***** Data
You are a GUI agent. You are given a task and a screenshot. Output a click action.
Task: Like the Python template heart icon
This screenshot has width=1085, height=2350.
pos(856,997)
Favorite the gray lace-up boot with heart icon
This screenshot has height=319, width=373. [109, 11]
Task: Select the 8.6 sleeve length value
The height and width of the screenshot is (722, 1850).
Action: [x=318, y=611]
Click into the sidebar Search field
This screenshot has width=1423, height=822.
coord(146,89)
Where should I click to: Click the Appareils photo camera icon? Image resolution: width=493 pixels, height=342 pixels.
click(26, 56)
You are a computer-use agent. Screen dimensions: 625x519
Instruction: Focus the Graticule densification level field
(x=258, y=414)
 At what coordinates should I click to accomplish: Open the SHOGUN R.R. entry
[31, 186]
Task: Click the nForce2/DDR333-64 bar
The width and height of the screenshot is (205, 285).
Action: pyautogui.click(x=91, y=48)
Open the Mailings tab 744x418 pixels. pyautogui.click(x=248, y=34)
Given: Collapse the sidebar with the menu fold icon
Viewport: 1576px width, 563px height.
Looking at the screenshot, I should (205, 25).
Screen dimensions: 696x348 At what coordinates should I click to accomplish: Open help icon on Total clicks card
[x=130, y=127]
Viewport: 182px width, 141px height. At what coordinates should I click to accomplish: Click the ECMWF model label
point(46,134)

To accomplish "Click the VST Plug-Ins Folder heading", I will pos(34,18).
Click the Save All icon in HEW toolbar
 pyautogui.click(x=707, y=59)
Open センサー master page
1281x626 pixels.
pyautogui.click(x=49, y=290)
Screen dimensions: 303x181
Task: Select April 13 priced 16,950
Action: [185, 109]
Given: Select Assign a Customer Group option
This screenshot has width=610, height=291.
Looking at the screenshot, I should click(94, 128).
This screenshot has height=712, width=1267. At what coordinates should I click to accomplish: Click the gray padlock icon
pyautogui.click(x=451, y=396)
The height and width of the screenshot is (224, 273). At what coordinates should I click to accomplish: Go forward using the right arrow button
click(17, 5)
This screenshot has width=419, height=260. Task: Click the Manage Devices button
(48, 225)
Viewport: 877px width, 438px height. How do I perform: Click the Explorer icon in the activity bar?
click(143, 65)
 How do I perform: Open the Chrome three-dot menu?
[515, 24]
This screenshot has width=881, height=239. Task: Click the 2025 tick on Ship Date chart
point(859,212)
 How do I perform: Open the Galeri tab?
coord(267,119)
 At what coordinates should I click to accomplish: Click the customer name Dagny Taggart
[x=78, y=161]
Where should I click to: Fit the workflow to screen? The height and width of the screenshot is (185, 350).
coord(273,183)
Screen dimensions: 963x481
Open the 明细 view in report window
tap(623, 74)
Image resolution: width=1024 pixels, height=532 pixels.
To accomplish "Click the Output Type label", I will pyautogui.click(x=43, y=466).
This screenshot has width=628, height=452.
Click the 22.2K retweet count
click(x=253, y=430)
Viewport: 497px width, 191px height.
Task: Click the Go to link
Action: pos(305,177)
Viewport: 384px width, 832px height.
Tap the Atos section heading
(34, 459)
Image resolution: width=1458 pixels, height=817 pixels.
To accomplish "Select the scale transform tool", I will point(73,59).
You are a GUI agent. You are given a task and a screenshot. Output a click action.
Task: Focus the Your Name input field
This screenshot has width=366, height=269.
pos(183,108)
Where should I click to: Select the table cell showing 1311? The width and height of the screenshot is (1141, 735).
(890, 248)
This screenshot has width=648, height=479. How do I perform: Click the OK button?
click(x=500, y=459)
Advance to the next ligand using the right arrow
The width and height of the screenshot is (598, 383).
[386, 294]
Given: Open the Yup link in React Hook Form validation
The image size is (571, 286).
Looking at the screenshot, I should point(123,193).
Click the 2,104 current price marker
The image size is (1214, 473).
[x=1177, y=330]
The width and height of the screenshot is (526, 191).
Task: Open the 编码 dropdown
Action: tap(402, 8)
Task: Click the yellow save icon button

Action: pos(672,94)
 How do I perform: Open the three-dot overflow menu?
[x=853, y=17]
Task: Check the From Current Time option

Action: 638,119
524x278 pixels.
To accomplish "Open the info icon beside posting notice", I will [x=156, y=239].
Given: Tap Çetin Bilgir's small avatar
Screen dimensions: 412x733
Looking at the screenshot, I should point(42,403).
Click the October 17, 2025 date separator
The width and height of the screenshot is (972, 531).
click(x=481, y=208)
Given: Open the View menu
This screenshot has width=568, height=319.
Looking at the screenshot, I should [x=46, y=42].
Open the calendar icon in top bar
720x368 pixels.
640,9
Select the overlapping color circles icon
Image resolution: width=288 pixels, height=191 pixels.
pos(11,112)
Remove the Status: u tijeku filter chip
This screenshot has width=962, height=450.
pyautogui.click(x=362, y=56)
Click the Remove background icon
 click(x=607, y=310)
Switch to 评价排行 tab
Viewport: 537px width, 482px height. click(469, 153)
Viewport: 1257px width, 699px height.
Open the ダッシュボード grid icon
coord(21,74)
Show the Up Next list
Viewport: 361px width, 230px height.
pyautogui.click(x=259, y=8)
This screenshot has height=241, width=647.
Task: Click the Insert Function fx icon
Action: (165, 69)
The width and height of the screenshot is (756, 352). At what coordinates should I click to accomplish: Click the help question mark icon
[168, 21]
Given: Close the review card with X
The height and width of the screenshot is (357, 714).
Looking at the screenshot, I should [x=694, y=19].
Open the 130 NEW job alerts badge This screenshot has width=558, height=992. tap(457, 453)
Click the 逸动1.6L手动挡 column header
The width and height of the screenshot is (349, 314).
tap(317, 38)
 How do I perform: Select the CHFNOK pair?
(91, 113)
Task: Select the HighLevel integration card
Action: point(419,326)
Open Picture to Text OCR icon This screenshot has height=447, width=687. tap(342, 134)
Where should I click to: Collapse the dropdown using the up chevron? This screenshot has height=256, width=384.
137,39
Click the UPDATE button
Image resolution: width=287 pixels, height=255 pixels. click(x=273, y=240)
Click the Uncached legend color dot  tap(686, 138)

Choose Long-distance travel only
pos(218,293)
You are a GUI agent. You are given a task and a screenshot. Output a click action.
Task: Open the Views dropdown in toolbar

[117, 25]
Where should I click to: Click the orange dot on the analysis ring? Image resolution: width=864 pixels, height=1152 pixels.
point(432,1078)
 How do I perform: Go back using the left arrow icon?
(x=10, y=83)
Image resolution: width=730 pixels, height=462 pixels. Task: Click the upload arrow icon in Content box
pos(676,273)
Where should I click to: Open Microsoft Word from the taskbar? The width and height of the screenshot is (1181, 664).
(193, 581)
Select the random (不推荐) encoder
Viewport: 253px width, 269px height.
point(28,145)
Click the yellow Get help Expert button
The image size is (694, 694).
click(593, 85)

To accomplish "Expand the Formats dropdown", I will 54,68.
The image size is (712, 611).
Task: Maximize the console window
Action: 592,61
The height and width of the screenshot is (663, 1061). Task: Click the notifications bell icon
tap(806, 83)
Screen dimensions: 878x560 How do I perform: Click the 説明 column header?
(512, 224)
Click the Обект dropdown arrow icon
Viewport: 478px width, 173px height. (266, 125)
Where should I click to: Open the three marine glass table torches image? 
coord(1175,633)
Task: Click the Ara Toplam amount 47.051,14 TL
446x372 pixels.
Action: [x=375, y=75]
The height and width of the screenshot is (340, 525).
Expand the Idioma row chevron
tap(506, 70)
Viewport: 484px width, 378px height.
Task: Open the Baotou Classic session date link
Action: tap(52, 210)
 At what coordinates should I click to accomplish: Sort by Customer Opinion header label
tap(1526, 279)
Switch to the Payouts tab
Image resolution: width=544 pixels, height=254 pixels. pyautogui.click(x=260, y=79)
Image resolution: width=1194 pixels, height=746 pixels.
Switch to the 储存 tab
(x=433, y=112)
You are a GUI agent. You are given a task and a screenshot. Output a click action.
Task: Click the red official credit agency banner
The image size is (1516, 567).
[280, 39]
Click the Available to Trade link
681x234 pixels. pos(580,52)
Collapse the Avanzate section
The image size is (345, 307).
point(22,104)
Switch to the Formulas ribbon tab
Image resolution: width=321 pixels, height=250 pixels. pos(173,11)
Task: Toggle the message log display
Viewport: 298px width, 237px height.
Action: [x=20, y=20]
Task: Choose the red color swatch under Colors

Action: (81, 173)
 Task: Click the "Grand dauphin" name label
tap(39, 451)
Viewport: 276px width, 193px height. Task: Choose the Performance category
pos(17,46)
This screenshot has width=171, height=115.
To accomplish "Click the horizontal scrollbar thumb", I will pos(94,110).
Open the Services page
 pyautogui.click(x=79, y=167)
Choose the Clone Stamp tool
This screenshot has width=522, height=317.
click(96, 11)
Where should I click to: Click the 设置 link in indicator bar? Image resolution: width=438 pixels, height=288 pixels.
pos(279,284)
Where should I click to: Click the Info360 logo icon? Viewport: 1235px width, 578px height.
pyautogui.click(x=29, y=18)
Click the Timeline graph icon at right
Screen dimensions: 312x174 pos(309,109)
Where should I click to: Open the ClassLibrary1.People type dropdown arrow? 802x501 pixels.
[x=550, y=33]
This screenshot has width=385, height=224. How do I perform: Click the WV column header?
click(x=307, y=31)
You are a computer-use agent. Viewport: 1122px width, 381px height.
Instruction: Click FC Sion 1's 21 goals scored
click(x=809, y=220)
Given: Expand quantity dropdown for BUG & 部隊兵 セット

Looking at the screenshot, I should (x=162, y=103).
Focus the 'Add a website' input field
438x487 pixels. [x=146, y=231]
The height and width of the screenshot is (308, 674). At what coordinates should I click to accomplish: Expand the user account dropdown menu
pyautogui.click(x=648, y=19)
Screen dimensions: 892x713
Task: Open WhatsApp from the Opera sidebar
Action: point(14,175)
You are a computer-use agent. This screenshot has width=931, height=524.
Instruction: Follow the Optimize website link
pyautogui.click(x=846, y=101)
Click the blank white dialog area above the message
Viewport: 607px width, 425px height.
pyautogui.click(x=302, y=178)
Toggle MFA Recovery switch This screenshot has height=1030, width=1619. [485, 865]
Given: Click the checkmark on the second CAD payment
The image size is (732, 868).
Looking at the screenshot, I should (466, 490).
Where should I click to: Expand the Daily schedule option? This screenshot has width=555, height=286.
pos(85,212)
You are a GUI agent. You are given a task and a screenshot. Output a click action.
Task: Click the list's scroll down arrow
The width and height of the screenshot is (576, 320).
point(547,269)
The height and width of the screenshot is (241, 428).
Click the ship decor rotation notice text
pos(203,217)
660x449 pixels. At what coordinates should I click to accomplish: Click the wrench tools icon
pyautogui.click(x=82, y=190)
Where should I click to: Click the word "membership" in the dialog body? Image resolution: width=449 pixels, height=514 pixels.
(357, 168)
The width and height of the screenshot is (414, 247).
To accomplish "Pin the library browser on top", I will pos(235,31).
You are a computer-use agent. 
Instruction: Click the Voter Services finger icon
**********
• _Work request_: Looking at the entries above, count each line that includes the string "Toggle" and give only the total.

• _Your solution_: 2